• _PROBLEM_: Rewrite the records below, replacing each "Viewport" with "Window" and keeping everything else the same.

□ □ □ □

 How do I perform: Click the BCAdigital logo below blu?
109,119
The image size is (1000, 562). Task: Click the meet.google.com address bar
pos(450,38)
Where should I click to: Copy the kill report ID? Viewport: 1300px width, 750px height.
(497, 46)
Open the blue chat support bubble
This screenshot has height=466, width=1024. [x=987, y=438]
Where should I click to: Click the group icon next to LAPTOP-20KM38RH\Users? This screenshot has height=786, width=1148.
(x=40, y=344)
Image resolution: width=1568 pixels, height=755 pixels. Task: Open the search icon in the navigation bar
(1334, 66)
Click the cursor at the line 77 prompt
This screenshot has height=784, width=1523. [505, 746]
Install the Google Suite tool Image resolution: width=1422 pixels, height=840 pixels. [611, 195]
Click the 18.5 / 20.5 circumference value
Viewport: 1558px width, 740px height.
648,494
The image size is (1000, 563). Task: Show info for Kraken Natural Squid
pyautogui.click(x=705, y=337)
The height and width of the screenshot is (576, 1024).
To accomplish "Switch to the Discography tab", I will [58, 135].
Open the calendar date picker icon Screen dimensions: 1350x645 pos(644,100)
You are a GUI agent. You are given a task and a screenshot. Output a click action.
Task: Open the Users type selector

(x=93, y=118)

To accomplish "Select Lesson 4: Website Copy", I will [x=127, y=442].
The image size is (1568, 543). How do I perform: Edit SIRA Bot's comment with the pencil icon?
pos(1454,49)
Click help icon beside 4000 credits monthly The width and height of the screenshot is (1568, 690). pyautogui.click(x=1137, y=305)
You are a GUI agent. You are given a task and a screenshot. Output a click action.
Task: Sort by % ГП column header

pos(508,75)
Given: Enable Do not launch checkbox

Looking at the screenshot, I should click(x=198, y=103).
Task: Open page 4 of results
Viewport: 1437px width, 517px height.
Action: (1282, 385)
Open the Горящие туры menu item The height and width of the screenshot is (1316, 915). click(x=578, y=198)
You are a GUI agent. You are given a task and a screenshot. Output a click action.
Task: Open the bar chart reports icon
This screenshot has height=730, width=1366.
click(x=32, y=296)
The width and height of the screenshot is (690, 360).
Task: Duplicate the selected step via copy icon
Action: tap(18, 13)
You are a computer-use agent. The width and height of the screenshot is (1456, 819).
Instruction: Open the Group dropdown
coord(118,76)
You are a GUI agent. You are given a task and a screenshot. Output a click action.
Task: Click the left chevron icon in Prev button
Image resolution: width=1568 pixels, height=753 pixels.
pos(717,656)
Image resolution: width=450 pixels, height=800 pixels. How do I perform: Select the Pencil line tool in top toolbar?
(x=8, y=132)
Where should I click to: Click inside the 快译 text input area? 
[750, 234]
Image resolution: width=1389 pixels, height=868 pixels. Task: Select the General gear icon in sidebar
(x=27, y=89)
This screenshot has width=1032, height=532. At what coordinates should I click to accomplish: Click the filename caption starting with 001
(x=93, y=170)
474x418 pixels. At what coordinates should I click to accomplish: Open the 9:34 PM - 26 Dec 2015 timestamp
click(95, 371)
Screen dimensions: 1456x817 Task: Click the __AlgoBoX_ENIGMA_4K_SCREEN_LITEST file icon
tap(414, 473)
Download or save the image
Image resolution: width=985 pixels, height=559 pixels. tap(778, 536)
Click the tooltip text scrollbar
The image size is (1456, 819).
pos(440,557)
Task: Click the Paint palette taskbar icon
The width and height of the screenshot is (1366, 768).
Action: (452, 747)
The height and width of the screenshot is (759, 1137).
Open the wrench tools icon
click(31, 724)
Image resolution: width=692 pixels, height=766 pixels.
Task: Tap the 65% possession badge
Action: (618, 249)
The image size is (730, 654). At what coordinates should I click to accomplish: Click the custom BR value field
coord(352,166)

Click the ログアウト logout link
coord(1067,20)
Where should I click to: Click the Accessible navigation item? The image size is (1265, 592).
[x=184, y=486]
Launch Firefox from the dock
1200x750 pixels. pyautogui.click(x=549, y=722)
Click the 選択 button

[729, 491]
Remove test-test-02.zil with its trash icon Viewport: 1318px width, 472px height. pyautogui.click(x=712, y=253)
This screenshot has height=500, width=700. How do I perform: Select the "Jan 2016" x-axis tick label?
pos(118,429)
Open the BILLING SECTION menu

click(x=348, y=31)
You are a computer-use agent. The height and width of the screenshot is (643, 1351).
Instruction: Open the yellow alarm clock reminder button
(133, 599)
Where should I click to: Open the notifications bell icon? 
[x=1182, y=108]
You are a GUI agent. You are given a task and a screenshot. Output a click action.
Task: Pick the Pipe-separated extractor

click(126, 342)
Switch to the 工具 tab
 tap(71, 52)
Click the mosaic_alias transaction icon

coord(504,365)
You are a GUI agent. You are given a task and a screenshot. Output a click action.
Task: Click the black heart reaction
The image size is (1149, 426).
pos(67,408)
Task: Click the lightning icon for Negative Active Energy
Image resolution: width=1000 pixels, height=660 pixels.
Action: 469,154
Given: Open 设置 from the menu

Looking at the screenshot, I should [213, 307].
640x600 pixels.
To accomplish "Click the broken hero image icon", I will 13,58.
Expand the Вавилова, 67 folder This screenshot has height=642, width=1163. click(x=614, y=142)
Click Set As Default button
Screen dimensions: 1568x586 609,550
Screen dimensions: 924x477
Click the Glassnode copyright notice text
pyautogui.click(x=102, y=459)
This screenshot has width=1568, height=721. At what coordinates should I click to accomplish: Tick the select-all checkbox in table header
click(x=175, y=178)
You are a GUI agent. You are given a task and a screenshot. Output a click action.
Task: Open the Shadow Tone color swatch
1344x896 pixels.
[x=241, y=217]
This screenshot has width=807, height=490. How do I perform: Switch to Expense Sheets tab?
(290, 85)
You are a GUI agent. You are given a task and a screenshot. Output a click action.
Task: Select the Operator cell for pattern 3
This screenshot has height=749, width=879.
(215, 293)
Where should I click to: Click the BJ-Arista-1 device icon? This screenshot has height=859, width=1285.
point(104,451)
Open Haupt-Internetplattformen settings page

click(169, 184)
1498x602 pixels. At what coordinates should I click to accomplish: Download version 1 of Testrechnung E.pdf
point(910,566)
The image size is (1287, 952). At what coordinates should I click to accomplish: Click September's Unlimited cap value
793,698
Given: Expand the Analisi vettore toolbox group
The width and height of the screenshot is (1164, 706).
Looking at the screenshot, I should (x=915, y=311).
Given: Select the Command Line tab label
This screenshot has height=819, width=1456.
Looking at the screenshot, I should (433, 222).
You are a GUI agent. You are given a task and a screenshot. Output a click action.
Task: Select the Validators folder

□ □ □ □

• _IN RESPONSE_:
 How do I perform: Click the BCAdigital logo below blu?
109,119
The image size is (1000, 562). Task: Click the meet.google.com address bar
pos(450,38)
Where should I click to: Copy the kill report ID? Window: 1300px width, 750px height.
(497, 46)
Open the blue chat support bubble
This screenshot has height=466, width=1024. [x=987, y=438]
Where should I click to: Click the group icon next to LAPTOP-20KM38RH\Users? This screenshot has height=786, width=1148.
(x=40, y=344)
Image resolution: width=1568 pixels, height=755 pixels. Task: Open the search icon in the navigation bar
(1334, 66)
Click the cursor at the line 77 prompt
This screenshot has height=784, width=1523. [505, 746]
Install the Google Suite tool Image resolution: width=1422 pixels, height=840 pixels. [611, 195]
Click the 18.5 / 20.5 circumference value
Window: 1558px width, 740px height.
648,494
The image size is (1000, 563). Task: Show info for Kraken Natural Squid
pyautogui.click(x=705, y=337)
The height and width of the screenshot is (576, 1024).
To accomplish "Switch to the Discography tab", I will [58, 135].
Open the calendar date picker icon Screen dimensions: 1350x645 pos(644,100)
You are a GUI agent. You are given a task and a screenshot. Output a click action.
Task: Open the Users type selector

(x=93, y=118)

To accomplish "Select Lesson 4: Website Copy", I will [x=127, y=442].
The image size is (1568, 543). How do I perform: Edit SIRA Bot's comment with the pencil icon?
pos(1454,49)
Click help icon beside 4000 credits monthly The width and height of the screenshot is (1568, 690). pyautogui.click(x=1137, y=305)
You are a GUI agent. You are given a task and a screenshot. Output a click action.
Task: Sort by % ГП column header

pos(508,75)
Given: Enable Do not launch checkbox

Looking at the screenshot, I should click(x=198, y=103).
Task: Open page 4 of results
Window: 1437px width, 517px height.
Action: (1282, 385)
Open the Горящие туры menu item The height and width of the screenshot is (1316, 915). click(x=578, y=198)
You are a GUI agent. You are given a task and a screenshot. Output a click action.
Task: Open the bar chart reports icon
This screenshot has height=730, width=1366.
click(x=32, y=296)
The width and height of the screenshot is (690, 360).
Task: Duplicate the selected step via copy icon
Action: tap(18, 13)
You are a computer-use agent. The width and height of the screenshot is (1456, 819).
Instruction: Open the Group dropdown
coord(118,76)
You are a GUI agent. You are given a task and a screenshot. Output a click action.
Task: Click the left chevron icon in Prev button
Image resolution: width=1568 pixels, height=753 pixels.
pos(717,656)
Image resolution: width=450 pixels, height=800 pixels. How do I perform: Select the Pencil line tool in top toolbar?
(x=8, y=132)
Where should I click to: Click inside the 快译 text input area? 
[750, 234]
Image resolution: width=1389 pixels, height=868 pixels. Task: Select the General gear icon in sidebar
(x=27, y=89)
This screenshot has width=1032, height=532. At what coordinates should I click to accomplish: Click the filename caption starting with 001
(x=93, y=170)
474x418 pixels. At what coordinates should I click to accomplish: Open the 9:34 PM - 26 Dec 2015 timestamp
click(95, 371)
Screen dimensions: 1456x817 Task: Click the __AlgoBoX_ENIGMA_4K_SCREEN_LITEST file icon
tap(414, 473)
Download or save the image
Image resolution: width=985 pixels, height=559 pixels. tap(778, 536)
Click the tooltip text scrollbar
The image size is (1456, 819).
pos(440,557)
Task: Click the Paint palette taskbar icon
The width and height of the screenshot is (1366, 768).
Action: (452, 747)
The height and width of the screenshot is (759, 1137).
Open the wrench tools icon
click(31, 724)
Image resolution: width=692 pixels, height=766 pixels.
Task: Tap the 65% possession badge
Action: (618, 249)
The image size is (730, 654). At what coordinates should I click to accomplish: Click the custom BR value field
coord(352,166)

Click the ログアウト logout link
coord(1067,20)
Where should I click to: Click the Accessible navigation item? The image size is (1265, 592).
[x=184, y=486]
Launch Firefox from the dock
1200x750 pixels. pyautogui.click(x=549, y=722)
Click the 選択 button

[729, 491]
Remove test-test-02.zil with its trash icon Window: 1318px width, 472px height. pyautogui.click(x=712, y=253)
This screenshot has height=500, width=700. How do I perform: Select the "Jan 2016" x-axis tick label?
pos(118,429)
Open the BILLING SECTION menu

click(x=348, y=31)
You are a computer-use agent. The height and width of the screenshot is (643, 1351).
Instruction: Open the yellow alarm clock reminder button
(133, 599)
Where should I click to: Open the notifications bell icon? 
[x=1182, y=108]
You are a GUI agent. You are given a task and a screenshot. Output a click action.
Task: Pick the Pipe-separated extractor

click(126, 342)
Switch to the 工具 tab
 tap(71, 52)
Click the mosaic_alias transaction icon

coord(504,365)
You are a GUI agent. You are given a task and a screenshot. Output a click action.
Task: Click the black heart reaction
The image size is (1149, 426).
pos(67,408)
Task: Click the lightning icon for Negative Active Energy
Image resolution: width=1000 pixels, height=660 pixels.
Action: 469,154
Given: Open 设置 from the menu

Looking at the screenshot, I should [213, 307].
640x600 pixels.
To accomplish "Click the broken hero image icon", I will 13,58.
Expand the Вавилова, 67 folder This screenshot has height=642, width=1163. click(x=614, y=142)
Click Set As Default button
Screen dimensions: 1568x586 609,550
Screen dimensions: 924x477
Click the Glassnode copyright notice text
pyautogui.click(x=102, y=459)
This screenshot has width=1568, height=721. At what coordinates should I click to accomplish: Tick the select-all checkbox in table header
click(x=175, y=178)
You are a GUI agent. You are given a task and a screenshot. Output a click action.
Task: Open the Shadow Tone color swatch
1344x896 pixels.
[x=241, y=217]
This screenshot has width=807, height=490. How do I perform: Switch to Expense Sheets tab?
(290, 85)
You are a GUI agent. You are given a task and a screenshot. Output a click action.
Task: Select the Operator cell for pattern 3
This screenshot has height=749, width=879.
(215, 293)
Where should I click to: Click the BJ-Arista-1 device icon? This screenshot has height=859, width=1285.
point(104,451)
Open Haupt-Internetplattformen settings page

click(169, 184)
1498x602 pixels. At what coordinates should I click to accomplish: Download version 1 of Testrechnung E.pdf
point(910,566)
The image size is (1287, 952). At what coordinates should I click to accomplish: Click September's Unlimited cap value
793,698
Given: Expand the Analisi vettore toolbox group
The width and height of the screenshot is (1164, 706).
Looking at the screenshot, I should (x=915, y=311).
Given: Select the Command Line tab label
This screenshot has height=819, width=1456.
Looking at the screenshot, I should (433, 222).
You are a GUI agent. You are given a task and a screenshot. Output a click action.
Task: Select the Validators folder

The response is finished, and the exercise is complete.